Data for analysis:
■ ■ ■
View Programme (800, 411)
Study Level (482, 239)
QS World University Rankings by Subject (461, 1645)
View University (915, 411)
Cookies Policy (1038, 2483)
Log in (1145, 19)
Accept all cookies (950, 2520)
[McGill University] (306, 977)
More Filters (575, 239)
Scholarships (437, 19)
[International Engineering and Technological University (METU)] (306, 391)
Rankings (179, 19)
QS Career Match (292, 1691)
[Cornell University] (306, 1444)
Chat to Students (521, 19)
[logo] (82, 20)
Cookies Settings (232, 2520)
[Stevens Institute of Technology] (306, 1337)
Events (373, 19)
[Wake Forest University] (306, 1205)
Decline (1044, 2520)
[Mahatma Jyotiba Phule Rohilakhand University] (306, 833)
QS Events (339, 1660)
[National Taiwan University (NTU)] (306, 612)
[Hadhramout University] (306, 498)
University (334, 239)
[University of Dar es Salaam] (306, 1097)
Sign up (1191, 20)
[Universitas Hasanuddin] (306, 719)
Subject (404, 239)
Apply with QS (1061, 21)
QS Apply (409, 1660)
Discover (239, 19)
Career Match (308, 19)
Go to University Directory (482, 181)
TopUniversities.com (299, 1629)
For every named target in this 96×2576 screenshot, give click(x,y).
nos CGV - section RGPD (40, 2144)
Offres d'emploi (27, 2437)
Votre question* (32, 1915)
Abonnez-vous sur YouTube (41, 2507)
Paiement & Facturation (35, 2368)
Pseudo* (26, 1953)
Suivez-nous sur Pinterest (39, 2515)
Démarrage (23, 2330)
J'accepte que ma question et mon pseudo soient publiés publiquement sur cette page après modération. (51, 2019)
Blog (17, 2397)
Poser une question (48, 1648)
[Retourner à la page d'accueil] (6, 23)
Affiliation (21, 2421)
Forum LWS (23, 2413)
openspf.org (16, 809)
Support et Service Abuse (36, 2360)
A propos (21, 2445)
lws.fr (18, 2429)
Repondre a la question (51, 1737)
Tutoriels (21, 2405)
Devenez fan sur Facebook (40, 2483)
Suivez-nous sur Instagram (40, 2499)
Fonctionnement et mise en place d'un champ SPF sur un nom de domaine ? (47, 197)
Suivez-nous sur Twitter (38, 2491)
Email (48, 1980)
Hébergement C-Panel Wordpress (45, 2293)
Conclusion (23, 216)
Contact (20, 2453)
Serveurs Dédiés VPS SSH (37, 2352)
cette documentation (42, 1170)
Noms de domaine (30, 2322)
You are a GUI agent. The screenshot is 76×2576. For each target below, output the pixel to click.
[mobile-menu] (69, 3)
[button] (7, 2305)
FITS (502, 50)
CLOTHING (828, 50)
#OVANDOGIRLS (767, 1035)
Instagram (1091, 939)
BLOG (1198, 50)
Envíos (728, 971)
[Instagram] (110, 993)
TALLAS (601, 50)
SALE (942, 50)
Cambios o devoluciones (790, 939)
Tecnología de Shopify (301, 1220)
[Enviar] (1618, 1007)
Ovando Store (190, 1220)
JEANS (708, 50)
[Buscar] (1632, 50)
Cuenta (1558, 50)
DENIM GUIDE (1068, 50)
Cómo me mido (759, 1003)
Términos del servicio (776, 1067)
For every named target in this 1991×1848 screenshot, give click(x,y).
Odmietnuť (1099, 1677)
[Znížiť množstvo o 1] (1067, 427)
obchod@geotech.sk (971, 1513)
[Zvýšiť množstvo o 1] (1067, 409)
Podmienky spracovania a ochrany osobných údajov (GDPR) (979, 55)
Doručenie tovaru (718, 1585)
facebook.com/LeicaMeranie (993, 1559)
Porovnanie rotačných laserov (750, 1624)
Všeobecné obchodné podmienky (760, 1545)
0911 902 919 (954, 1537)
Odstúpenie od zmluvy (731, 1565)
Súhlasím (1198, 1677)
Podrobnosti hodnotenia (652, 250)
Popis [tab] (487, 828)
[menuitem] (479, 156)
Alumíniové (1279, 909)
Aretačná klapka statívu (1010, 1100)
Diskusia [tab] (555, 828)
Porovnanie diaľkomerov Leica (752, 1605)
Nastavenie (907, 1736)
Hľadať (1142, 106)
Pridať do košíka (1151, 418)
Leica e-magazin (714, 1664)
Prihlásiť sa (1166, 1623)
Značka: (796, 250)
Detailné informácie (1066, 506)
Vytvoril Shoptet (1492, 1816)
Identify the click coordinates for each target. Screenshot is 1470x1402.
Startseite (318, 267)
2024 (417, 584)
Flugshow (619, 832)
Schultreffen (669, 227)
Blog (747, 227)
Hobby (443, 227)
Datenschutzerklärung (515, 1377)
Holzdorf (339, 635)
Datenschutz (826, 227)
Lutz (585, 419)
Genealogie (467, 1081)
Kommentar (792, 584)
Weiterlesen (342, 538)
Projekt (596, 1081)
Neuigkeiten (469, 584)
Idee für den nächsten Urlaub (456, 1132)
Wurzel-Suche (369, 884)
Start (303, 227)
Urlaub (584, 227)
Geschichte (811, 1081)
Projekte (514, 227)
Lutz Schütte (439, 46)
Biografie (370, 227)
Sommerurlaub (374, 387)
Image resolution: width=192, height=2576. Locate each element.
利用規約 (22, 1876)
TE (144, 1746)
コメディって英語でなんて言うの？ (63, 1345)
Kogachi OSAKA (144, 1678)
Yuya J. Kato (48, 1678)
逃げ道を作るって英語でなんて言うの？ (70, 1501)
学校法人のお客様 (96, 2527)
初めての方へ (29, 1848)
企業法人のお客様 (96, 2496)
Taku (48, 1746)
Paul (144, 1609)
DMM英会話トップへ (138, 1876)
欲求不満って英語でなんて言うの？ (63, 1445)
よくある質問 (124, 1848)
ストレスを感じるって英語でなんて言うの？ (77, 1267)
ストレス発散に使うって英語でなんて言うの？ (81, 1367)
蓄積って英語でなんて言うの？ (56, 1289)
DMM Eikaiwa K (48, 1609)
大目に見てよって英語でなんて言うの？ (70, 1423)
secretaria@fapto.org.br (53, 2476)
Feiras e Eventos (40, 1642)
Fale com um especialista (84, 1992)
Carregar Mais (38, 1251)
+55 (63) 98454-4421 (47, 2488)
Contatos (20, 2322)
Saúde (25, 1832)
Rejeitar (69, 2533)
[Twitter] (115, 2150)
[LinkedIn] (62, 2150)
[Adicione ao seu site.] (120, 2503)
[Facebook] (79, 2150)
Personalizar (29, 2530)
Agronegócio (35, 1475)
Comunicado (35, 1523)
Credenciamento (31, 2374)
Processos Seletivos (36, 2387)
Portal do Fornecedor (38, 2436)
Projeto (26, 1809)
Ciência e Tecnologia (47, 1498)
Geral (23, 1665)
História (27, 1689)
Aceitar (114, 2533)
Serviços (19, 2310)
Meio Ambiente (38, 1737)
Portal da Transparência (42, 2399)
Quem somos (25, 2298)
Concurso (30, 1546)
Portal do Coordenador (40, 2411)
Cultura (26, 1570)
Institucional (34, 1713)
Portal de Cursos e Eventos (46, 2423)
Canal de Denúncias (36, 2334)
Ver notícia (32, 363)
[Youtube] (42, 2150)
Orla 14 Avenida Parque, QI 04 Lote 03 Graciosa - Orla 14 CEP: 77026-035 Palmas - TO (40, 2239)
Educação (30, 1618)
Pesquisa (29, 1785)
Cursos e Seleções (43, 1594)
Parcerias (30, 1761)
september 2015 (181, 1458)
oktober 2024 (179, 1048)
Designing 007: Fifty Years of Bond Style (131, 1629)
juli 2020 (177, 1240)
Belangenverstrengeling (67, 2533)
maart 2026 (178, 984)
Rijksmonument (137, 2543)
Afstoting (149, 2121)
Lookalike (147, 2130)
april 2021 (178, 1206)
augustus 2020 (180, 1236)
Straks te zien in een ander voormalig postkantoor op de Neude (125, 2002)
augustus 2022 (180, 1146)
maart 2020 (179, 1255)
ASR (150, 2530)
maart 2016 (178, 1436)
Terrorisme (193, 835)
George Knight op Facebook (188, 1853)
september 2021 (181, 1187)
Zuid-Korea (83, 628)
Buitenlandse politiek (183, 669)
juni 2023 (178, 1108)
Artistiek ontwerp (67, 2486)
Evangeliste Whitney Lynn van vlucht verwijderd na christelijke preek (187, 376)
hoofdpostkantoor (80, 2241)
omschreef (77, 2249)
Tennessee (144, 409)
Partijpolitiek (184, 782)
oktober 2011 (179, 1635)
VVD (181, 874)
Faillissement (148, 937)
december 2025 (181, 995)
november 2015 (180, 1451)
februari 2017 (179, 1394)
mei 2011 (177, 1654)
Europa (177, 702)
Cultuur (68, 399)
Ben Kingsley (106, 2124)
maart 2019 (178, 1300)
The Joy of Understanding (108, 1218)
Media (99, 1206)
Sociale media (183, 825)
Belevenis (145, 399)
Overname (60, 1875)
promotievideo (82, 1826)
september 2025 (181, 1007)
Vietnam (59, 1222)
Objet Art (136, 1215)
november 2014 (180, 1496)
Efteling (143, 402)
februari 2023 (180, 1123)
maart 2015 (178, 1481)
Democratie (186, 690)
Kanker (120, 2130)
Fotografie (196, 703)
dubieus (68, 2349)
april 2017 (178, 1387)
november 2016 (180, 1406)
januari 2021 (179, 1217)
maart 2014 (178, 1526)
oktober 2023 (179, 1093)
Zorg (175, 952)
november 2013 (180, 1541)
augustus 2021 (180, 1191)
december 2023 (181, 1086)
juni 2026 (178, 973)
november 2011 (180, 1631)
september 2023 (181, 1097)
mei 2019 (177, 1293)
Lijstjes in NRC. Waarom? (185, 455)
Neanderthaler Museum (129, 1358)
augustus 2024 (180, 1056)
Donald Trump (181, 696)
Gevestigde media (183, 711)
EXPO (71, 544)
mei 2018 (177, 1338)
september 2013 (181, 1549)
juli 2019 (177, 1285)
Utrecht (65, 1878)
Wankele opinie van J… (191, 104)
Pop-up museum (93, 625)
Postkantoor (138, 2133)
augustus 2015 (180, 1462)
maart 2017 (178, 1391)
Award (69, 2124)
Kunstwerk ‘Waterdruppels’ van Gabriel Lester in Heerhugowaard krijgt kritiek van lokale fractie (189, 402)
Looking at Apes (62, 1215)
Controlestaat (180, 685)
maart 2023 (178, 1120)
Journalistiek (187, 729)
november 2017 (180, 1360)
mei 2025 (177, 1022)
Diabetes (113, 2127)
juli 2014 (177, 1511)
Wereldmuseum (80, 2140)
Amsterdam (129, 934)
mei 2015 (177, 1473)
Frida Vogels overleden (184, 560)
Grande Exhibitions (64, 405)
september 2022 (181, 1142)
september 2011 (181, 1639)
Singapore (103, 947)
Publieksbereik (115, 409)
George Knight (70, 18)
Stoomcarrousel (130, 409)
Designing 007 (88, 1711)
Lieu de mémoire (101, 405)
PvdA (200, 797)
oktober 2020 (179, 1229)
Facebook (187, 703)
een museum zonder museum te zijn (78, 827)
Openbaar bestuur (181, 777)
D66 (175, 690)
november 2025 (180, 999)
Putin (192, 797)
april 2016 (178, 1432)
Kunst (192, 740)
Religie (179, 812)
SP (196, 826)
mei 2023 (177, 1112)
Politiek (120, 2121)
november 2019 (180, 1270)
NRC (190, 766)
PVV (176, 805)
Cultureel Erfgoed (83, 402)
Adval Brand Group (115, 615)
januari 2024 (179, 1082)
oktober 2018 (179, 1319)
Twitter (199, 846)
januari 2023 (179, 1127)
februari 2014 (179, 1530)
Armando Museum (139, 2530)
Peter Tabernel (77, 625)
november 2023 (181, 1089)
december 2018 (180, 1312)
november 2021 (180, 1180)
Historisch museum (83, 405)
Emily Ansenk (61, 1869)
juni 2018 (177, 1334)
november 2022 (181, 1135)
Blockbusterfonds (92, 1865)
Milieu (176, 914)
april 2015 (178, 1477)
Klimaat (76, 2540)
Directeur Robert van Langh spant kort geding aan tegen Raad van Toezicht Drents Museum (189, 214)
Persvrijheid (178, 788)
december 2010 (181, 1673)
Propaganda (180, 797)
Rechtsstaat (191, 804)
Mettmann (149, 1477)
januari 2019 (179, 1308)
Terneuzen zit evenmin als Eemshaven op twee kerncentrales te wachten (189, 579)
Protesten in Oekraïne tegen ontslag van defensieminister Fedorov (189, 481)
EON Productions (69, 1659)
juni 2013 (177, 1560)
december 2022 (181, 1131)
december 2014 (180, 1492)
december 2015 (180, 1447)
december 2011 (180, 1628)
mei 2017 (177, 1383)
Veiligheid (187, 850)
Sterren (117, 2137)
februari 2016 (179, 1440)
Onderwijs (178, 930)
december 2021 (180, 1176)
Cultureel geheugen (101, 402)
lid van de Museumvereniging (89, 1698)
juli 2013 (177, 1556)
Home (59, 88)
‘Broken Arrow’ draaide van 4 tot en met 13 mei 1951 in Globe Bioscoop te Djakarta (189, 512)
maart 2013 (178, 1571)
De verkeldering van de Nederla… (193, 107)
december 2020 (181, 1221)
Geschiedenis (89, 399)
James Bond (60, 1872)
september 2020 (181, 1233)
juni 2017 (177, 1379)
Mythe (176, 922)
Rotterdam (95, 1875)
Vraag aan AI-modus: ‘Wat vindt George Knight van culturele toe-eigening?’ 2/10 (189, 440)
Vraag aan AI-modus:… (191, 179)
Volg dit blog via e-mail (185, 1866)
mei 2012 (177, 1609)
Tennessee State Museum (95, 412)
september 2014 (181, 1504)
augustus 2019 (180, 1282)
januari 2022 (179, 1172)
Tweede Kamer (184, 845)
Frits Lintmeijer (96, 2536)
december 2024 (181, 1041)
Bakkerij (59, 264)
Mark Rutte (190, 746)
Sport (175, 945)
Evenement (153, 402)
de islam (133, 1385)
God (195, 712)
■ ■ ■
What to do: From the first line of the data above through the line containing "TopUniversities.com (299, 1629)", repeat each line exactly, and add nothing.

Completed exercise:
View Programme (800, 411)
Study Level (482, 239)
QS World University Rankings by Subject (461, 1645)
View University (915, 411)
Cookies Policy (1038, 2483)
Log in (1145, 19)
Accept all cookies (950, 2520)
[McGill University] (306, 977)
More Filters (575, 239)
Scholarships (437, 19)
[International Engineering and Technological University (METU)] (306, 391)
Rankings (179, 19)
QS Career Match (292, 1691)
[Cornell University] (306, 1444)
Chat to Students (521, 19)
[logo] (82, 20)
Cookies Settings (232, 2520)
[Stevens Institute of Technology] (306, 1337)
Events (373, 19)
[Wake Forest University] (306, 1205)
Decline (1044, 2520)
[Mahatma Jyotiba Phule Rohilakhand University] (306, 833)
QS Events (339, 1660)
[National Taiwan University (NTU)] (306, 612)
[Hadhramout University] (306, 498)
University (334, 239)
[University of Dar es Salaam] (306, 1097)
Sign up (1191, 20)
[Universitas Hasanuddin] (306, 719)
Subject (404, 239)
Apply with QS (1061, 21)
QS Apply (409, 1660)
Discover (239, 19)
Career Match (308, 19)
Go to University Directory (482, 181)
TopUniversities.com (299, 1629)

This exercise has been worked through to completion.